- WORKING DATA -
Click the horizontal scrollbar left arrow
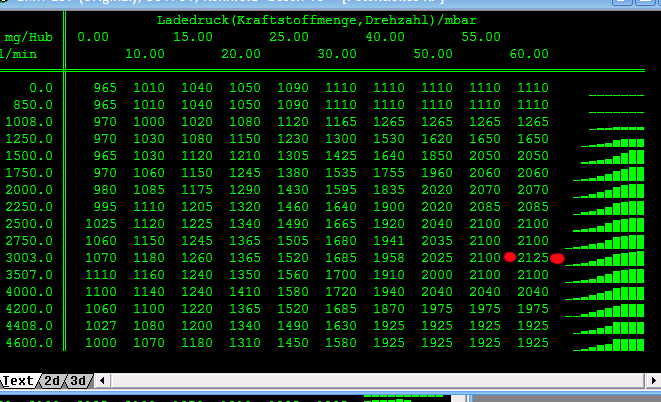This screenshot has height=402, width=661. [101, 381]
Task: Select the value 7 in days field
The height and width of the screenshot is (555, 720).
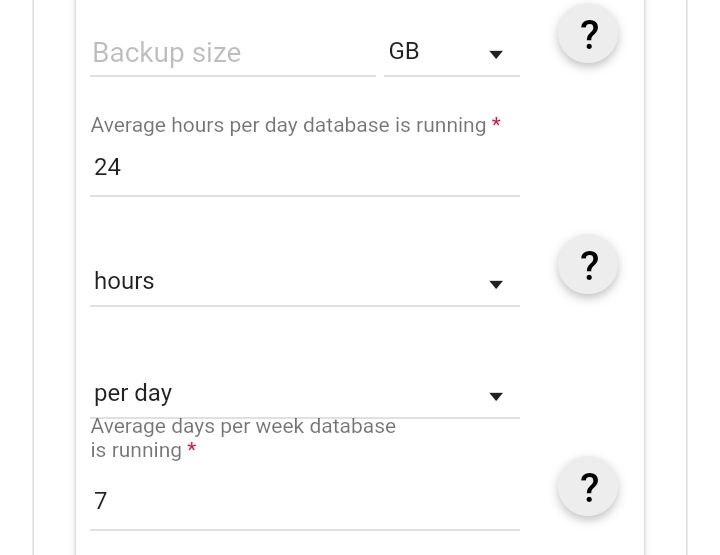Action: [101, 501]
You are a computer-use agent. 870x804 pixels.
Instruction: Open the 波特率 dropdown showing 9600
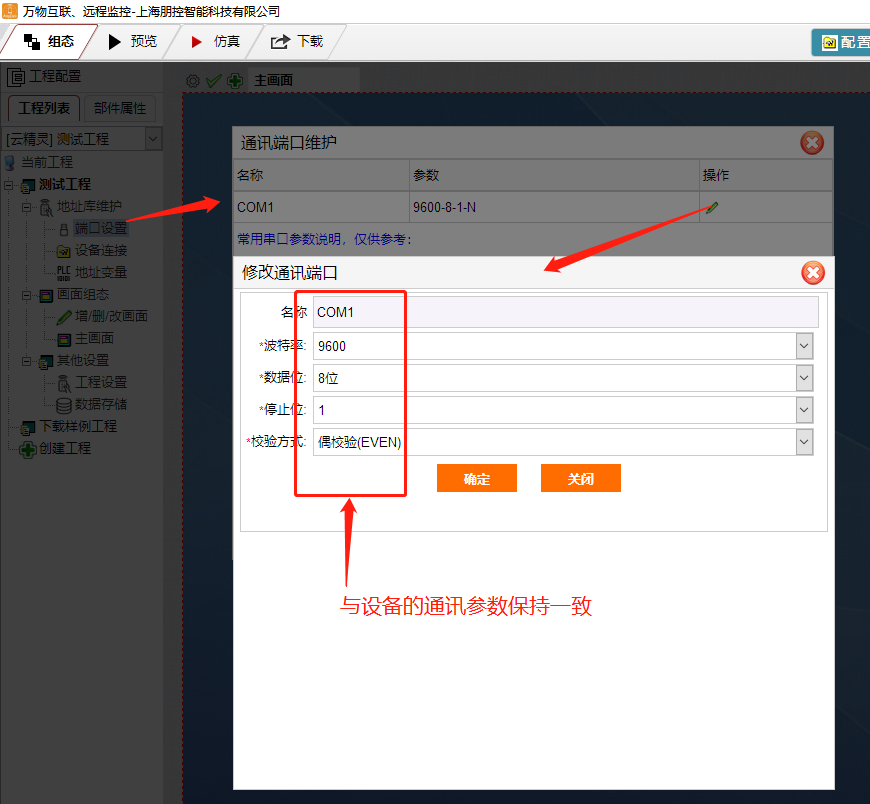(804, 346)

- ACTIVITY -
Repeat exactly the line containing "Instruction: Open the" and every line after it through the end of the records, and nothing else. Leave the pictures out.

- RESULT FOR THIS EXERCISE -
Instruction: Open the 波特率 dropdown showing 9600
(804, 346)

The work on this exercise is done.